Start of Block

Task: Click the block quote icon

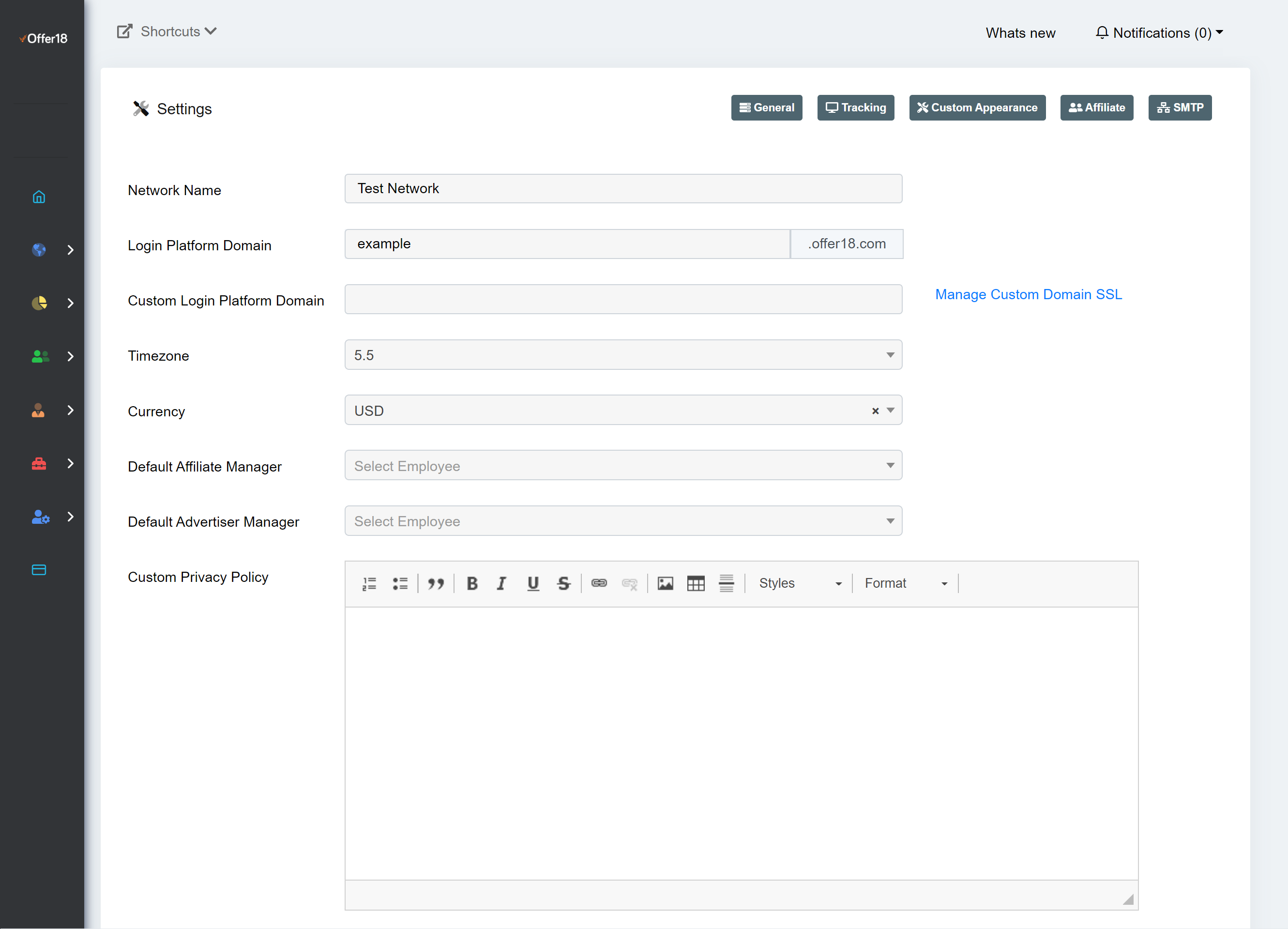Action: coord(436,583)
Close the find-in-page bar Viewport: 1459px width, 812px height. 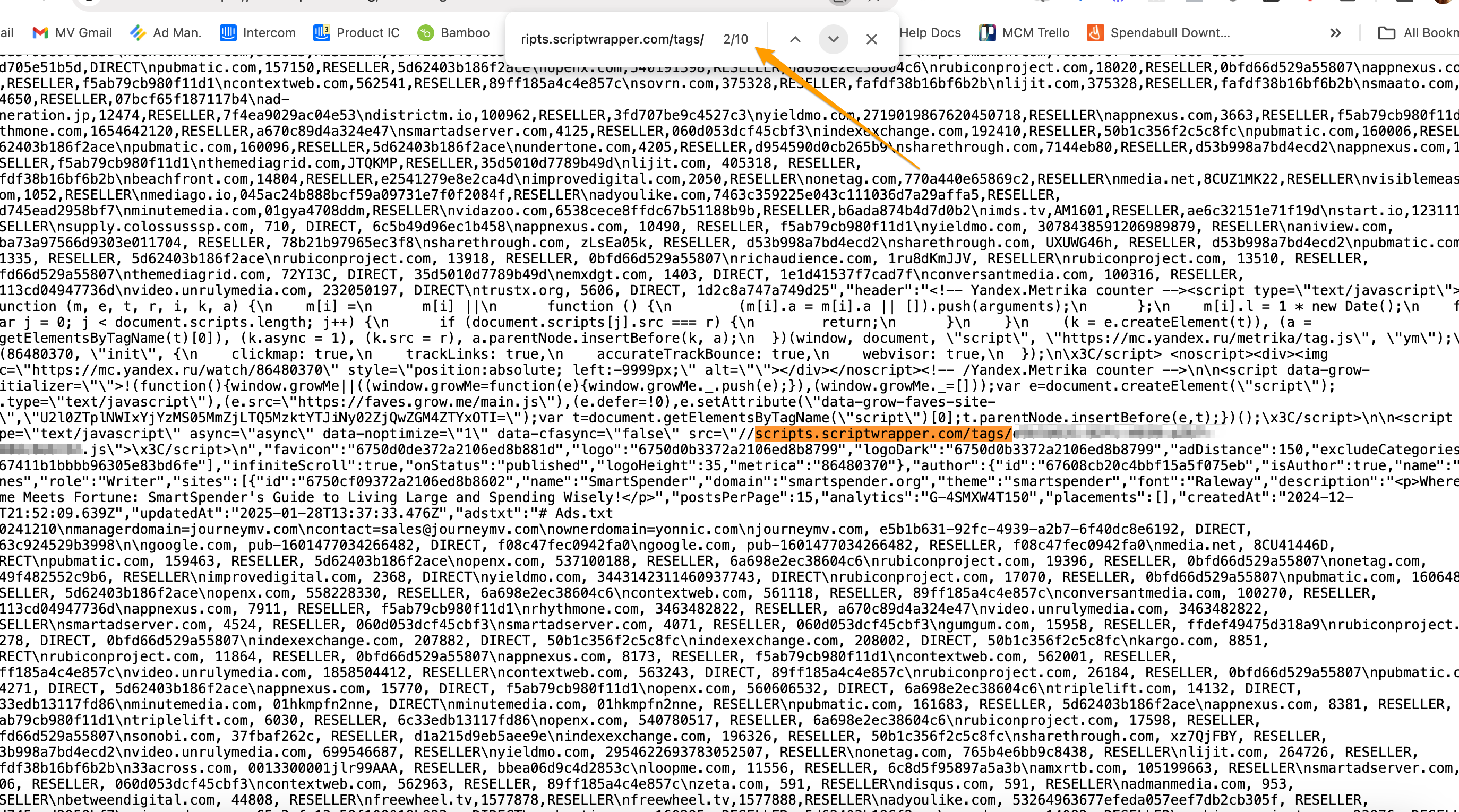(871, 39)
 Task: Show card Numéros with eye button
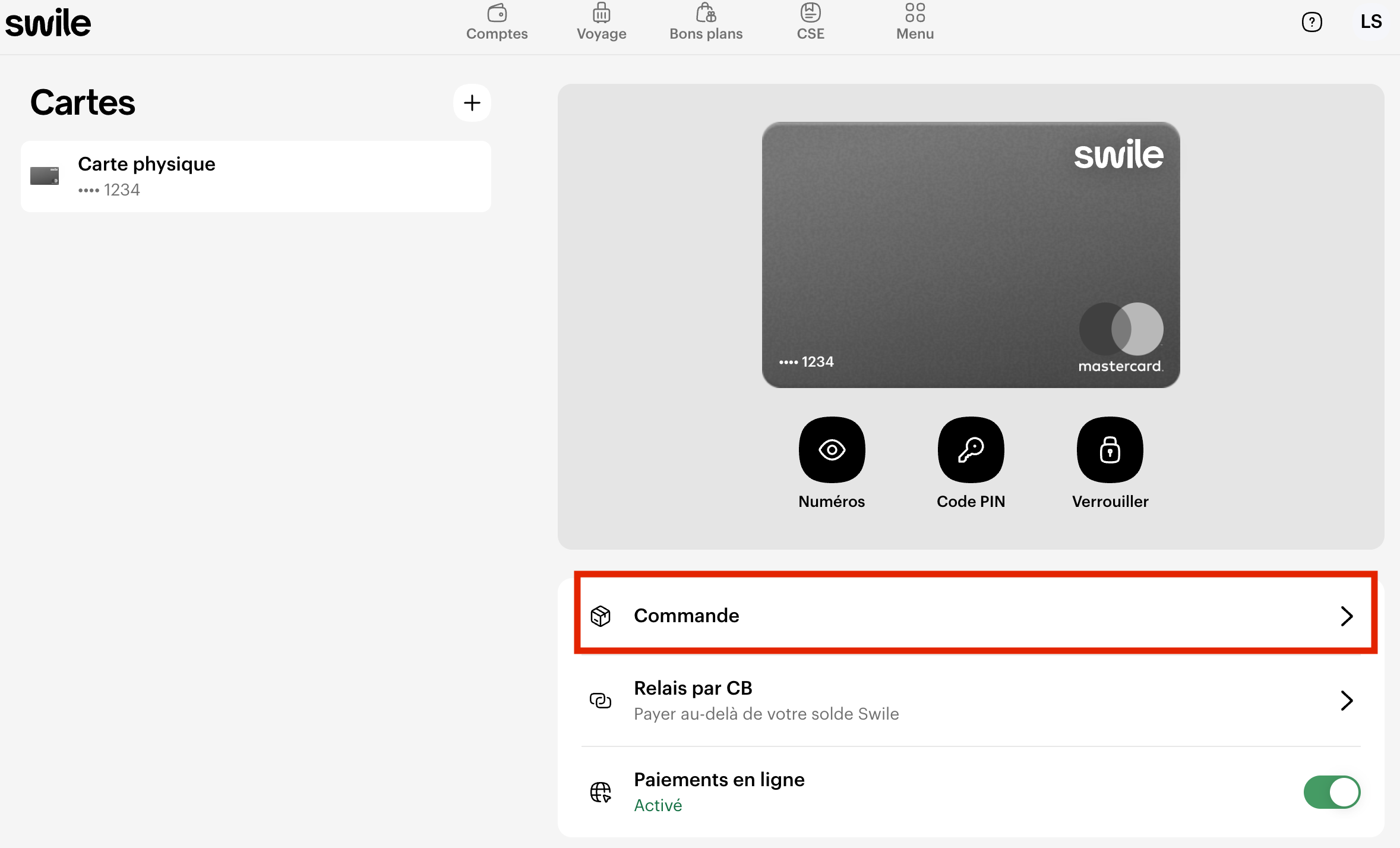832,450
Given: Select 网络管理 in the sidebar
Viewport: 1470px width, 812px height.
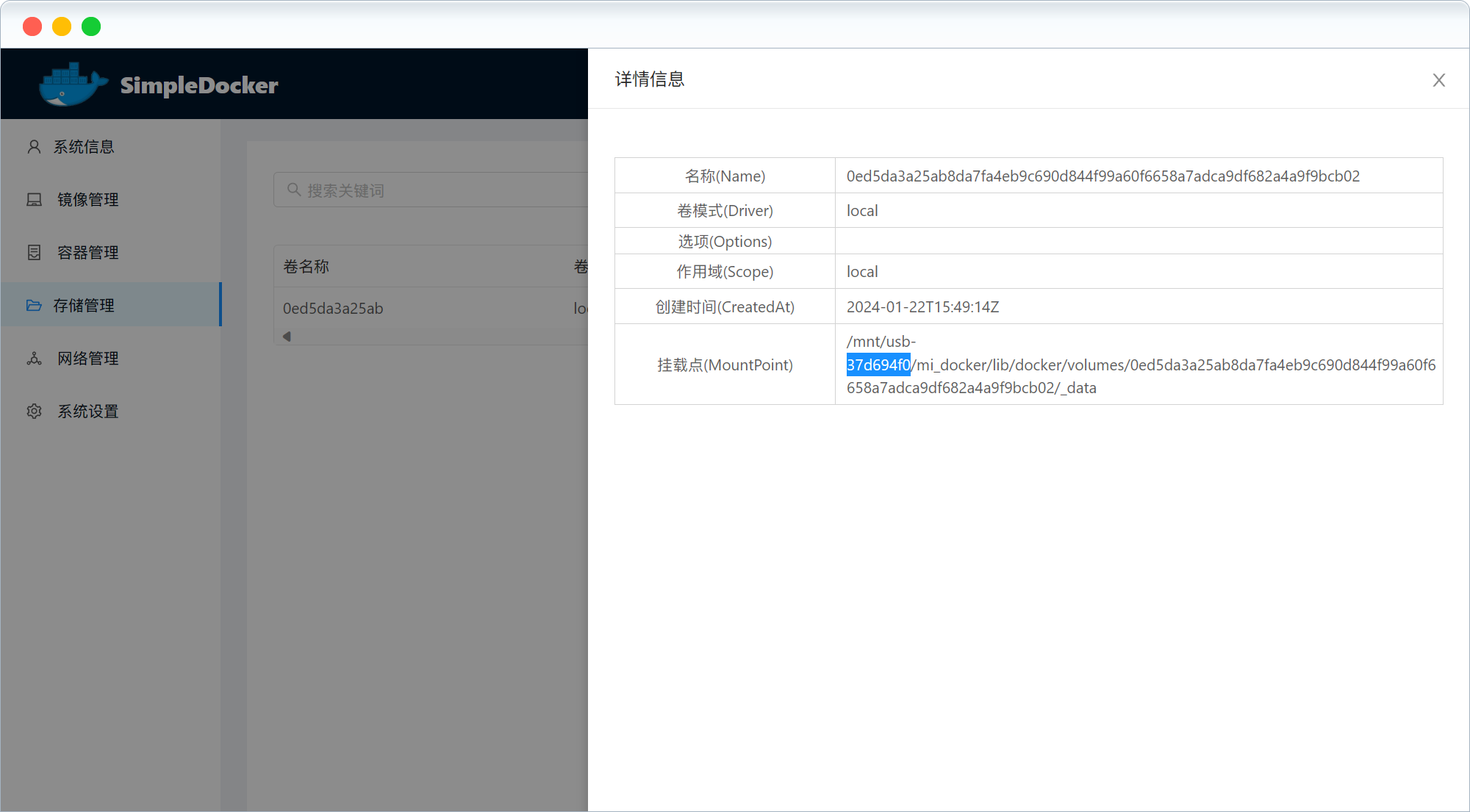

End of Block

**Work to complete:** Working from the line containing "Task: Show card Numéros with eye button" to the last line of the data, retype every line exactly, both ends included, and leave out all pictures.

**Response below:**
 Task: Show card Numéros with eye button
832,450
Given: Select 网络管理 in the sidebar
Viewport: 1470px width, 812px height.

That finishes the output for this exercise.